Un apparente miglioramento gli consentì di tornare dal fratello a Parigi che riuscì a trasferirlo ad Auvers sur oise a trenta chilometri da Parigi sotto le cure del Dottor Paul Gascet che aveva anche l’hobby della pittura e una buona conoscenza di vari artisti. Una domenica di luglio Vincent si spostò nella campagna vicina per dipingere. Al rientro andò a rinchiudersi nella stanza dell’ostello dove risiedeva. Quando andarono a cercarlo lo trovarono in una pozza di sangue con una pallottola in corpo. Dichiarò che si era sparato un colpo e il Dottor Gascet tentò inutilmente di estrargli il proiettile. Morì la notte del 29 luglio 1890. Aveva 37 anni.
Una vita molto contorta quella di Van Gogh. Cresciuto nella famiglia di un Pastore, tentò di approfondire la Teologia e si orientò al servizio ai poveri e agli emarginati. Curò poco la sua dote personale di pittore. Si orientò ad esercitarla con più impegno negli ultimi dieci anni della sua vita. Certamente il breve periodo trascorso a Parigi gli consentì una rapida conoscenza delle tendenze artistiche del momento storico.
L’impressionismo iniziava a vivere un intenso periodo di splendore. Ma Van Gogh volle superarlo in un post-impressionismo che conferiva ai tratti del colore una continuità marcata del colore. Lasciando al colore la forza di esprimersi in pienezza. Liberando quel fulgore di luce che riempie la scena e si esprime decisamente. Perciò i critici definiscono la sua attività figurativa “post-impressionista di tendenza espressionista”.

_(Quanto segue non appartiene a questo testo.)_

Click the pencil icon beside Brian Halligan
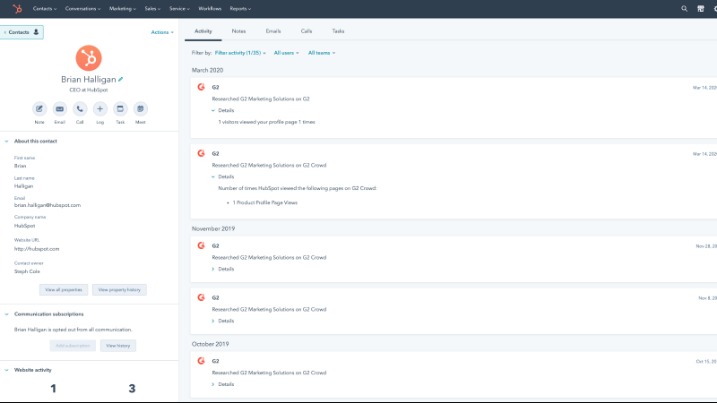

L’apprezzamento e l’amore per le sue creazioni ha avuto subito come una esplosione.
Volti, fiori, paesaggi e oggetti del quotidiano sembrano voler saltare fuori dal dipinto per dirci delle ricchezze del colore e della luce.
Trentasette sono gli autoritratti che ci ha lasciato. E questo potrebbe rivelarci l’angoscia che tormentò la sua esistenza nella ricerca di trovare una soluzione di vita. Forse voleva penetrare all’interno del suo animo. Voleva scoprire i beni che erano racchiusi in sé stesso. Ma le numerose opere che ritraggono gli elementi della natura e diversi aspetti di vita, rivelano l’amore per tutto ciò che lo circonda. Ed anche la richiesta di un effluvio di luce riflessa. Che infondesse chiarezza alla sua inquietudine interiore.